Senate bill seeks protection for human rights defenders
Metro Manila (CNN Philippines, September 21) — A proposed measure seeking to protect human rights defenders (HRDs) and punish any threats against them was filed again at the Senate.
Senator Risa Hontiveros filed on Thursday Senate Bill No. 2447, or the Human Rights Defenders Protection Act, coinciding with the 51st anniversary of martial law where human rights activists were among those arrested.
"This bill seeks to guarantee the protection of the rights and fundamental freedoms of HRDs, specify the obligations of the State to ensure the enjoyment of these rights and freedoms, and impose appropriate sanctions to counter impunity," the bill's explanatory note read.
"The rights of HRDs must be fully recognized and the duties of public authorities be institutionalized. Human rights are fundamental anchors of our democratic society. The mission to protect those who defend our rights must persist," it added.

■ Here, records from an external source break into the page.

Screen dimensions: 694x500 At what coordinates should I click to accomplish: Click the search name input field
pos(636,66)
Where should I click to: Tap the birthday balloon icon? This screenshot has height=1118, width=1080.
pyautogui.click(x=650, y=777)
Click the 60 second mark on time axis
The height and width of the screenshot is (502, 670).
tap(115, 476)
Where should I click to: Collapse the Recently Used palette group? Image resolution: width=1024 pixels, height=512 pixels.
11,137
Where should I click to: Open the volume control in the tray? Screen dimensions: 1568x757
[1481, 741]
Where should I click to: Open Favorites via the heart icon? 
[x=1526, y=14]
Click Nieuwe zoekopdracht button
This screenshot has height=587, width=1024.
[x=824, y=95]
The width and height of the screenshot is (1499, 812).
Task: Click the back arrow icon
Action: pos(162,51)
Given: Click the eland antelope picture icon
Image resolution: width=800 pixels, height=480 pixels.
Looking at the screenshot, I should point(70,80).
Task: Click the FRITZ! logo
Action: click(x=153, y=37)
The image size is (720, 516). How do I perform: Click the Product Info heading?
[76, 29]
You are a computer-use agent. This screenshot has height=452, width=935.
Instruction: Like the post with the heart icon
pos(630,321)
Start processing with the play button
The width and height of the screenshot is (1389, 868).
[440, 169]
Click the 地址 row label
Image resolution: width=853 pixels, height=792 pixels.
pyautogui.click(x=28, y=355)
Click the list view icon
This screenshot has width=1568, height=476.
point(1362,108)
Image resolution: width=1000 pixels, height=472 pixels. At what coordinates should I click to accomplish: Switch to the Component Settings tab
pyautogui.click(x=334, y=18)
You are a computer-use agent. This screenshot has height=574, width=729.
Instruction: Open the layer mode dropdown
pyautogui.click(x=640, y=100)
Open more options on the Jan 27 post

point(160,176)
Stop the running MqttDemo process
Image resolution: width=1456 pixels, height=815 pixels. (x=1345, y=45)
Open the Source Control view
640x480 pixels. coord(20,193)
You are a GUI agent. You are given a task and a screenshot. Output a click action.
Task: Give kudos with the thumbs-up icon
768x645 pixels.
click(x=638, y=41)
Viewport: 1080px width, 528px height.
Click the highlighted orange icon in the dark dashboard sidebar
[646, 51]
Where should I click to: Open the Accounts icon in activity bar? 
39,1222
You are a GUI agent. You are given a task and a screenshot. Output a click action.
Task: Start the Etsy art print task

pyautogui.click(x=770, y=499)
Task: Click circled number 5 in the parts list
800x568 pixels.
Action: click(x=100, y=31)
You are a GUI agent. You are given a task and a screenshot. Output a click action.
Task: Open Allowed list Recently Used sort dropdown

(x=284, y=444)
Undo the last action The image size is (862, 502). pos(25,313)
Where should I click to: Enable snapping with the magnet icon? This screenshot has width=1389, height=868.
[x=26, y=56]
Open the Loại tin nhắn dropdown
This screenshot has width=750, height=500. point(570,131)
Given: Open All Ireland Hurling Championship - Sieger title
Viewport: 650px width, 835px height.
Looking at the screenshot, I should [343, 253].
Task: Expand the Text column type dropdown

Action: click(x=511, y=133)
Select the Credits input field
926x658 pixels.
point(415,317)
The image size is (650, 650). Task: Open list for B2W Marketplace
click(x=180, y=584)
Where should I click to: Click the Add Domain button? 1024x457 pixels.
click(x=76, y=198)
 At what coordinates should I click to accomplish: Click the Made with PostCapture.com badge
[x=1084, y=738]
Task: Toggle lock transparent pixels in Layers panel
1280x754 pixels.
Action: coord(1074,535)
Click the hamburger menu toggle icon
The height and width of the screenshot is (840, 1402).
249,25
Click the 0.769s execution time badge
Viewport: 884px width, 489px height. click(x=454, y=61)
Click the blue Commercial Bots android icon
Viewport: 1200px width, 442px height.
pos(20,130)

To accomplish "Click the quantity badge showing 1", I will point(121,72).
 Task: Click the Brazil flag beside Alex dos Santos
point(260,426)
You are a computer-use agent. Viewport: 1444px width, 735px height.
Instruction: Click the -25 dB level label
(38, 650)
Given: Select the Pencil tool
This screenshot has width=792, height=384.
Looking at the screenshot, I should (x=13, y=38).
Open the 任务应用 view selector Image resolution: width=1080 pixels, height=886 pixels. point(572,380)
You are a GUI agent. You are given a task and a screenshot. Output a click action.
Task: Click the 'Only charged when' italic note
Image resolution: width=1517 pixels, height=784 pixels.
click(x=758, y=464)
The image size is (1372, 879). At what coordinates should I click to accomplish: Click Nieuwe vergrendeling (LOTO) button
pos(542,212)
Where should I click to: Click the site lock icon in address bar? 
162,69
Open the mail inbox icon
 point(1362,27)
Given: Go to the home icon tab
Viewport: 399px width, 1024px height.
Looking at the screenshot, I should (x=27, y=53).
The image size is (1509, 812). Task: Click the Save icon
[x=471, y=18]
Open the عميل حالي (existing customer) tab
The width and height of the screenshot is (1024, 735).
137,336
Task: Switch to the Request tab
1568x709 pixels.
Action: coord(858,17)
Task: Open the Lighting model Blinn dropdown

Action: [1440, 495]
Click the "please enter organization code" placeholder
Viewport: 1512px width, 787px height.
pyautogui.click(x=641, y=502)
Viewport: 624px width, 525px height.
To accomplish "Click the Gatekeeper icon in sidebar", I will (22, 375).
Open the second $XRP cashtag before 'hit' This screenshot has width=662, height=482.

Among the rights and freedoms that the bill seeks to protect and promote for human rights defenders are the following:
- Right to form groups, associations, and organizations;
- Right to peaceful assembly;
- Right to seek, receive, and disseminate information;
- Right to privacy;
- Right to develop and advocate human rights ideas;
- Right to solicit, receive, and utilize resources;
- Right to access, communicate, and cooperate with international and regional human rights bodies and mechanisms;
- Right to effective remedy and full reparation;
- Freedom from intimidation and reprisal; and
- Freedom of movement.
The bill also obliges the government to ensure the safety of human rights defenders.
"Any public authority or private actor who is found guilty of committing intimidation or reprisal against a person on the grounds of or in connection with his or her status, work, activities as a human rights defender, shall be penalized under the appropriate provision/s of the Revised Penal Code, in addition to the administrative and/or civil sanctions that may be imposed considering the gravity of the offense, upon the discretion of the court or competent authority," the bill noted.
If enacted into law, the proposed measure prohibits public officials from "false, unfounded, and derogatory labeling of human rights defenders including identifying or tagging them as 'reds,' 'communists,' 'terrorists,' or 'enemies of the State.'"
The national government is also obliged to investigate whenever a human rights defender is reported missing, been killed, tortured, arbitrarily detained, or threatened.
Hontiveros and former senator Leila de Lima had filed a similar measure during the 18th Congress in 2019, but it remained at committee level.
Meanwhile, a version of the bill in the House of Representatives already hurdled the committee level last February. Two earlier versions of the bill were already approved on third reading by the lower chamber in the 17th and 18th Congress.